Men at Forty
This weekend my father-in-law died. All three of his children were there but no spouses; I get to remember him as he was when I saw him last, at Christmastime, still 6’6”, sitting in a recliner built up on a wooden platform to accommodate his creaky knees and never losing any arguments.
He was a history professor, and I admired and was entertained by him because we met as adults. I think we liked each other from the first time I walked up to his house to find him putting an inch-thick layer of concrete on top of a big picnic table he had built, the only picnic table I ever sat at and could swing my legs.

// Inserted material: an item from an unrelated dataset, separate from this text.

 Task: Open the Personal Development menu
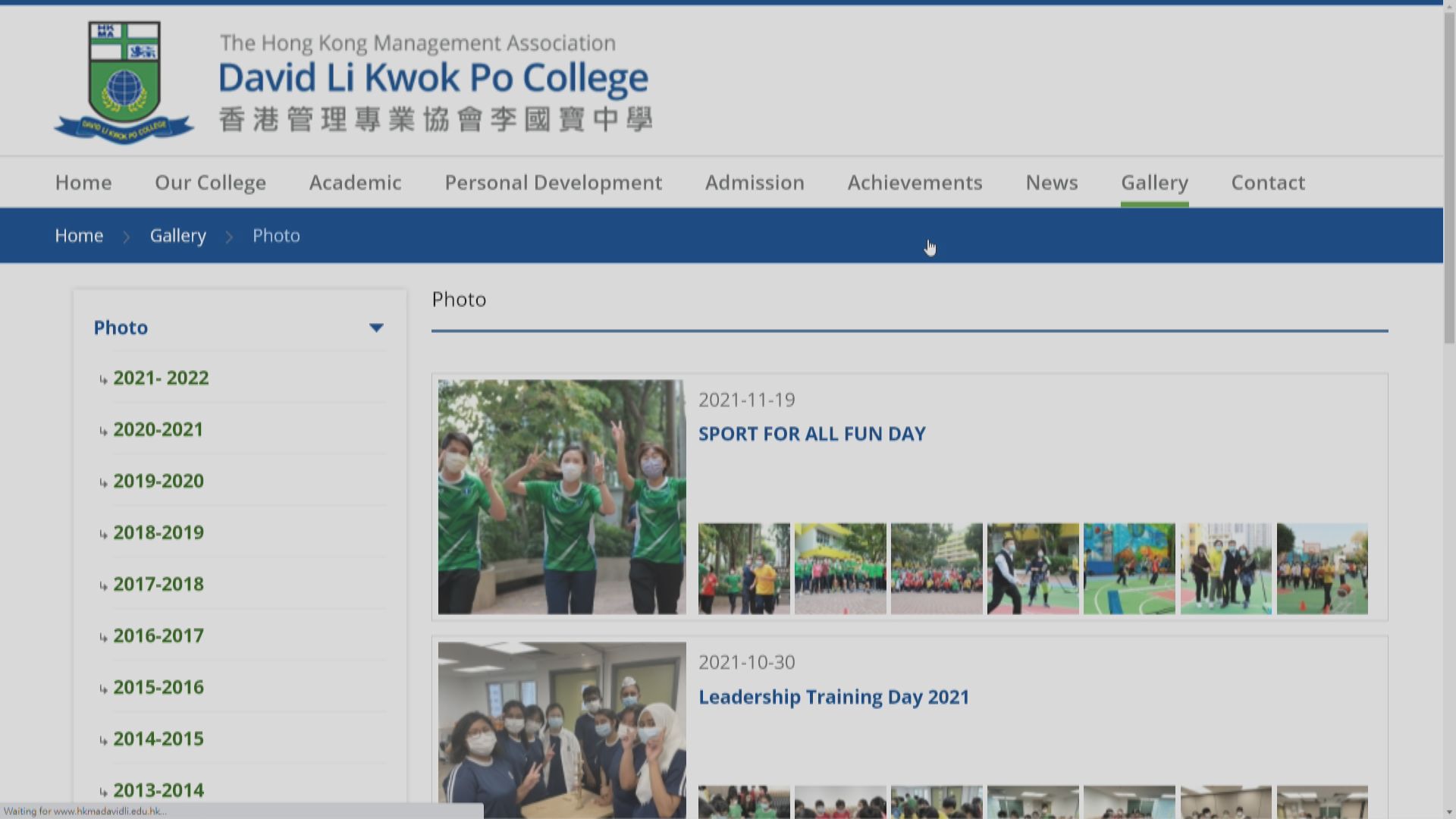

He was my remaining father after my own father died, and I keep thinking of Donald Justice’s “Men at Forty” now that Ron and I are both left.
Men at forty
Learn to close softly
The doors to rooms they will not be
Coming back to.
At rest on a stair landing,
They feel it
Moving beneath them now like the deck of a ship,
Though the swell is gentle.
And deep in mirrors
The face of the boy as he practices trying
His father’s tie there in secret
And the face of that father,
Still warm with the mystery of lather.
They are more fathers than sons themselves now.
Something is filling them, something
That is like the twilight sound
Of the crickets, immense,
Filling the woods at the foot of the slope
Behind their mortgaged houses.
If fathers can die, then whose broad shoulders can we see from the backseat? Who’s driving this thing?